[Task goal]: Please print exactly the lines from the line containing "You are a GUI" through the end of the data, no more, and keep pictures out of the copy.

[Dataset records]:
----------
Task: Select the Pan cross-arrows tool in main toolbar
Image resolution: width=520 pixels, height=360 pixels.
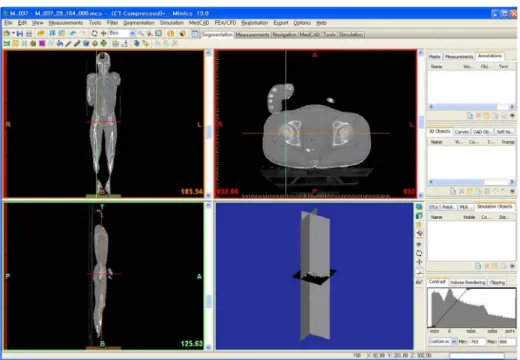Action: (x=104, y=33)
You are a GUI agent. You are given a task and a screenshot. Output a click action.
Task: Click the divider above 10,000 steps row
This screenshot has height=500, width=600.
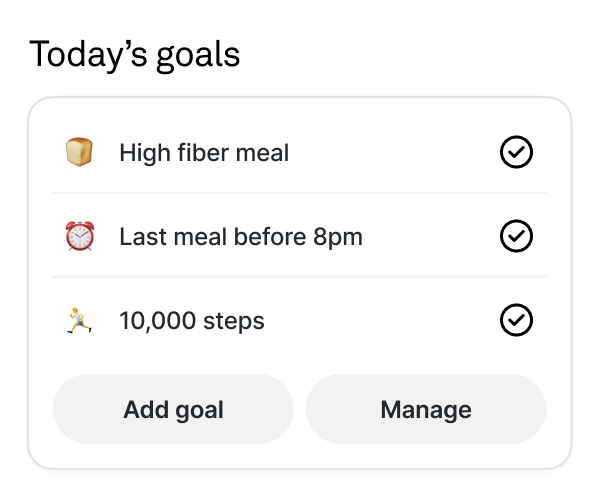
----------
[Response area]:
You are a GUI agent. You are given a task and a screenshot. Output a click action.
Task: Click the divider above 10,000 steps row
This screenshot has height=500, width=600.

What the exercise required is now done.